Rewrite the records below, changing every "computer-use agent" to "screen-control agent" and leaving everything else unchanged.

____ Records for this exercise

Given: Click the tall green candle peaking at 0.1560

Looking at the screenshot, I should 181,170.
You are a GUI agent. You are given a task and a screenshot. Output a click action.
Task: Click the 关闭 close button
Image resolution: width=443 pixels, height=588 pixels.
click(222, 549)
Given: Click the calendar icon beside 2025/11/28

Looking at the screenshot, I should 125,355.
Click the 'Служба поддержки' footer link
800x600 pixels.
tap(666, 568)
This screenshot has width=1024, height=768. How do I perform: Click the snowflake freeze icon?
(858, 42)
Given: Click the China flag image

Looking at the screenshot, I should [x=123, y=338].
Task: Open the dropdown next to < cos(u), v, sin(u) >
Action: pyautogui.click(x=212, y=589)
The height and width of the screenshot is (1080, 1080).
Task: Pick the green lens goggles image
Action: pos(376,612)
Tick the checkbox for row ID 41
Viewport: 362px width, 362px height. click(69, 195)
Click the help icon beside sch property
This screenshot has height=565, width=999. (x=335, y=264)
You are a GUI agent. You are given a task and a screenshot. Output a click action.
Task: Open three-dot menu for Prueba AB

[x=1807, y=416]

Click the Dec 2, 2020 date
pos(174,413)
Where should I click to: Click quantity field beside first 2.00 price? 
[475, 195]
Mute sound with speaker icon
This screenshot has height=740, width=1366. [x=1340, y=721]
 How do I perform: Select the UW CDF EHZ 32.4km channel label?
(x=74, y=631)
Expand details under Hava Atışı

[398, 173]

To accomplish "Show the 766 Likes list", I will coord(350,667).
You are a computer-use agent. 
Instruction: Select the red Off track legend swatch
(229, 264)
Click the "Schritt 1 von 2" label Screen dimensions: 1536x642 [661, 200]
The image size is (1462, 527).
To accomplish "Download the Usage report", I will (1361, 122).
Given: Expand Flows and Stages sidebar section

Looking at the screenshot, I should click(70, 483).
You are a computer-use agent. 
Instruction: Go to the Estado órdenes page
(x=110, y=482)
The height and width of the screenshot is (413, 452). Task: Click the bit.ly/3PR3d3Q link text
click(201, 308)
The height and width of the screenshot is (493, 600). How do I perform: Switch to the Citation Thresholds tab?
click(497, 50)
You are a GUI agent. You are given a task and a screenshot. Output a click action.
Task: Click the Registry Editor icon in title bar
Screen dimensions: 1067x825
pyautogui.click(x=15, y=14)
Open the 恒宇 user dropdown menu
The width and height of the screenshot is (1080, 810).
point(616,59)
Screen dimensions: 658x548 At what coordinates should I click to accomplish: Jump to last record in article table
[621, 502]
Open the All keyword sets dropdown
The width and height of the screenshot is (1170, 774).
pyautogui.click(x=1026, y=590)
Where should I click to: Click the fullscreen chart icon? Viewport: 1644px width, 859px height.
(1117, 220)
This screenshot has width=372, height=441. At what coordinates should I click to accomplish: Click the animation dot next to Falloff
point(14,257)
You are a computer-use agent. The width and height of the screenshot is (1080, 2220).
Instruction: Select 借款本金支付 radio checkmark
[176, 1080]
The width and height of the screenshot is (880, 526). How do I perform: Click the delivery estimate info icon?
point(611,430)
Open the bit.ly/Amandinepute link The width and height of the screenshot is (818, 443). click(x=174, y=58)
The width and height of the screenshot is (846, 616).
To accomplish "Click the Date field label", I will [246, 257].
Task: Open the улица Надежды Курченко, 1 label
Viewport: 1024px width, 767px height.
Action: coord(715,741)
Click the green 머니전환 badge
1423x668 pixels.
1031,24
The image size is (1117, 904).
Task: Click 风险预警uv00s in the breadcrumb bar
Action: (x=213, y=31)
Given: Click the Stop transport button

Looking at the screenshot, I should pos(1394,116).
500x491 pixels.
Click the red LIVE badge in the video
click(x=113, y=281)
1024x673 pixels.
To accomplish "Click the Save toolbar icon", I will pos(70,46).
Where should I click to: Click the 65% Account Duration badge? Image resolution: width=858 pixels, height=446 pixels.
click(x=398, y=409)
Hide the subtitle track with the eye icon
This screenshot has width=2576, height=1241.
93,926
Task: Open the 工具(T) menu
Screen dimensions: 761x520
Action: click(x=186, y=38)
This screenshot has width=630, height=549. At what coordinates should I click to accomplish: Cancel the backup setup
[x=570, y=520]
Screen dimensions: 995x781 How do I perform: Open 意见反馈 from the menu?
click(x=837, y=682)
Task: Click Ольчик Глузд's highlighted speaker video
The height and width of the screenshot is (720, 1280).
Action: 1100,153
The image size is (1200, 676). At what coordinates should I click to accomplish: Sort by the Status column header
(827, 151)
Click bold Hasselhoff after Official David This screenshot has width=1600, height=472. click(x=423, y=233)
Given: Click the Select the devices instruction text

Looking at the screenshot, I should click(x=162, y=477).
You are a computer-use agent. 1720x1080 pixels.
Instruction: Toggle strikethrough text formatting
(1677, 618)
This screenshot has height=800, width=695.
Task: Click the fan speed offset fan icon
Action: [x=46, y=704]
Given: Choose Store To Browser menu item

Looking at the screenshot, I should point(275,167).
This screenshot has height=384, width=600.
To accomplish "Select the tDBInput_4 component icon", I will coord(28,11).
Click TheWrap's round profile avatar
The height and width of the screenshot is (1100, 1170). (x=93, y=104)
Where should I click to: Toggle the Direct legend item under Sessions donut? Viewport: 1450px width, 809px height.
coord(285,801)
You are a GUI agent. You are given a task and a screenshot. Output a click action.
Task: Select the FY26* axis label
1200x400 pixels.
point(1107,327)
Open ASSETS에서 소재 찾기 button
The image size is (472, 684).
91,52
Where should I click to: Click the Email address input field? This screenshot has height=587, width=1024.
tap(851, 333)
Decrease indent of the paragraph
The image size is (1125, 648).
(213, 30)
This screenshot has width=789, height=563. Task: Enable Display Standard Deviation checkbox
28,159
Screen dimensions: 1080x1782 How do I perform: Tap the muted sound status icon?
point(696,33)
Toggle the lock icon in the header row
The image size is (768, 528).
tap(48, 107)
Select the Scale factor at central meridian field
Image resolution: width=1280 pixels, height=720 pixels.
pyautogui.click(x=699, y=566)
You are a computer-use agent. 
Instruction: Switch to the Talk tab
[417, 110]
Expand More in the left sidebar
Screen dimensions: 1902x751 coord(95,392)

________

:: Correct output ::
Given: Click the tall green candle peaking at 0.1560

Looking at the screenshot, I should 181,170.
You are a GUI agent. You are given a task and a screenshot. Output a click action.
Task: Click the 关闭 close button
Image resolution: width=443 pixels, height=588 pixels.
click(222, 549)
Given: Click the calendar icon beside 2025/11/28

Looking at the screenshot, I should 125,355.
Click the 'Служба поддержки' footer link
800x600 pixels.
tap(666, 568)
This screenshot has width=1024, height=768. How do I perform: Click the snowflake freeze icon?
(858, 42)
Given: Click the China flag image

Looking at the screenshot, I should [x=123, y=338].
Task: Open the dropdown next to < cos(u), v, sin(u) >
Action: pyautogui.click(x=212, y=589)
The height and width of the screenshot is (1080, 1080).
Task: Pick the green lens goggles image
Action: pos(376,612)
Tick the checkbox for row ID 41
Viewport: 362px width, 362px height. click(69, 195)
Click the help icon beside sch property
This screenshot has height=565, width=999. (x=335, y=264)
You are a GUI agent. You are given a task and a screenshot. Output a click action.
Task: Open three-dot menu for Prueba AB

[x=1807, y=416]

Click the Dec 2, 2020 date
pos(174,413)
Where should I click to: Click quantity field beside first 2.00 price? 
[475, 195]
Mute sound with speaker icon
This screenshot has height=740, width=1366. [x=1340, y=721]
 How do I perform: Select the UW CDF EHZ 32.4km channel label?
(x=74, y=631)
Expand details under Hava Atışı

[398, 173]

To accomplish "Show the 766 Likes list", I will coord(350,667).
You are a screen-control agent. 
Instruction: Select the red Off track legend swatch
(229, 264)
Click the "Schritt 1 von 2" label Screen dimensions: 1536x642 [661, 200]
The image size is (1462, 527).
To accomplish "Download the Usage report", I will (1361, 122).
Given: Expand Flows and Stages sidebar section

Looking at the screenshot, I should click(70, 483).
You are a screen-control agent. 
Instruction: Go to the Estado órdenes page
(x=110, y=482)
The height and width of the screenshot is (413, 452). Task: Click the bit.ly/3PR3d3Q link text
click(201, 308)
The height and width of the screenshot is (493, 600). How do I perform: Switch to the Citation Thresholds tab?
click(497, 50)
You are a GUI agent. You are given a task and a screenshot. Output a click action.
Task: Click the Registry Editor icon in title bar
Screen dimensions: 1067x825
pyautogui.click(x=15, y=14)
Open the 恒宇 user dropdown menu
The width and height of the screenshot is (1080, 810).
point(616,59)
Screen dimensions: 658x548 At what coordinates should I click to accomplish: Jump to last record in article table
[621, 502]
Open the All keyword sets dropdown
The width and height of the screenshot is (1170, 774).
pyautogui.click(x=1026, y=590)
Where should I click to: Click the fullscreen chart icon? Viewport: 1644px width, 859px height.
(1117, 220)
This screenshot has width=372, height=441. At what coordinates should I click to accomplish: Click the animation dot next to Falloff
point(14,257)
You are a screen-control agent. The width and height of the screenshot is (1080, 2220).
Instruction: Select 借款本金支付 radio checkmark
[176, 1080]
The width and height of the screenshot is (880, 526). How do I perform: Click the delivery estimate info icon?
point(611,430)
Open the bit.ly/Amandinepute link The width and height of the screenshot is (818, 443). click(x=174, y=58)
The width and height of the screenshot is (846, 616).
To accomplish "Click the Date field label", I will [246, 257].
Task: Open the улица Надежды Курченко, 1 label
Viewport: 1024px width, 767px height.
Action: coord(715,741)
Click the green 머니전환 badge
1423x668 pixels.
1031,24
The image size is (1117, 904).
Task: Click 风险预警uv00s in the breadcrumb bar
Action: (x=213, y=31)
Given: Click the Stop transport button

Looking at the screenshot, I should pos(1394,116).
500x491 pixels.
Click the red LIVE badge in the video
click(x=113, y=281)
1024x673 pixels.
To accomplish "Click the Save toolbar icon", I will pos(70,46).
Where should I click to: Click the 65% Account Duration badge? Image resolution: width=858 pixels, height=446 pixels.
click(x=398, y=409)
Hide the subtitle track with the eye icon
This screenshot has width=2576, height=1241.
93,926
Task: Open the 工具(T) menu
Screen dimensions: 761x520
Action: click(x=186, y=38)
This screenshot has width=630, height=549. At what coordinates should I click to accomplish: Cancel the backup setup
[x=570, y=520]
Screen dimensions: 995x781 How do I perform: Open 意见反馈 from the menu?
click(x=837, y=682)
Task: Click Ольчик Глузд's highlighted speaker video
The height and width of the screenshot is (720, 1280).
Action: 1100,153
The image size is (1200, 676). At what coordinates should I click to accomplish: Sort by the Status column header
(827, 151)
Click bold Hasselhoff after Official David This screenshot has width=1600, height=472. click(x=423, y=233)
Given: Click the Select the devices instruction text

Looking at the screenshot, I should click(x=162, y=477).
You are a screen-control agent. 1720x1080 pixels.
Instruction: Toggle strikethrough text formatting
(1677, 618)
This screenshot has height=800, width=695.
Task: Click the fan speed offset fan icon
Action: [x=46, y=704]
Given: Choose Store To Browser menu item

Looking at the screenshot, I should point(275,167).
This screenshot has height=384, width=600.
To accomplish "Select the tDBInput_4 component icon", I will coord(28,11).
Click TheWrap's round profile avatar
The height and width of the screenshot is (1100, 1170). (x=93, y=104)
Where should I click to: Toggle the Direct legend item under Sessions donut? Viewport: 1450px width, 809px height.
coord(285,801)
You are a GUI agent. You are given a task and a screenshot. Output a click action.
Task: Select the FY26* axis label
1200x400 pixels.
point(1107,327)
Open ASSETS에서 소재 찾기 button
The image size is (472, 684).
91,52
Where should I click to: Click the Email address input field? This screenshot has height=587, width=1024.
tap(851, 333)
Decrease indent of the paragraph
The image size is (1125, 648).
(213, 30)
This screenshot has width=789, height=563. Task: Enable Display Standard Deviation checkbox
28,159
Screen dimensions: 1080x1782 How do I perform: Tap the muted sound status icon?
point(696,33)
Toggle the lock icon in the header row
The image size is (768, 528).
tap(48, 107)
Select the Scale factor at central meridian field
Image resolution: width=1280 pixels, height=720 pixels.
pyautogui.click(x=699, y=566)
You are a screen-control agent. 
Instruction: Switch to the Talk tab
[417, 110]
Expand More in the left sidebar
Screen dimensions: 1902x751 coord(95,392)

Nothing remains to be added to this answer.